Date: Fri, 31 Oct 1997 10:25:08 -0800 (PST)
To: bhaskar-AT-jefferson.village.Virginia.EDU
From: Ralph Dumain <rdumain-AT-igc.apc.org>
Subject: Re: BHA: For Ralph?????


At 12:51 PM 10/31/97 +0200, Doctor Spurt wrote:
>I would also suggest that Bhaskar has become like that. RTS and PON are 
>on the whole clear, elegantly argued, explicitly formulated texts. 
>Neither of them is "easy" but the difficulty is entirely justified by 
>the intrinsic complexity of the content and the density with which the 
>arguments are made. RTS is definitely one of my "top ten" books in C20 
>philosophy of science, and I see no prospect of that evaluation being 
>revised. PON will probably always be on my "top 50".
>
>Reading these early works does not help me make sense of "P&C" or 
>"Dialectic" although it does help me tell what Bhaskar is talking about 
>some of the time. If there is anything in those works which justifies 
>the ghastly style I have yet to find it. What content there is need not 
>be buried, since all that gratuitous obscurity does is encourage the 
>formation of cults.

To the point.

Colin Wight is intellectually dishonest, so I'll just ignore him.

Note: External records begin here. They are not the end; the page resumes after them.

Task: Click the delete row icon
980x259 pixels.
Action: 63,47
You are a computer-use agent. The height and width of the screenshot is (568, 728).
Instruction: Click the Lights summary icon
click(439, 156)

Chapter 4 of PLATO ETC. was as bad as the others, so I won't even bother
summarizing it.  But chapter five, on human agency, is rather different.
Even the proliferation of unexplained diagrams is interesting because some
of these diagrams of agency and action look like interesting models, though
not fully explained.  More importantly, Bhaskar occasionally demonstrates
that he can write connected, expository prose when he is so inclined.  His
section on the mind-body problem is actually interesting, the first
interesting thing in the damn book. I have not fully grasped his critique of
central state materialism, eliminative materialism, psychophysical
parallelism, and Humeianism, but this is something I would want to read
over.  It took nearly 100 pages of crap to get to this point, though.  I
wonder how long my good fortune will last.  I shouldn't even be taking time
out to read this foolishness.  If I'm going to read fat, difficult books, I
should be reading THE PHENOMENOLOGY OF MIND or the rest of THE DESTRUCTION
OF REASON.  Heavens to Bhaskar!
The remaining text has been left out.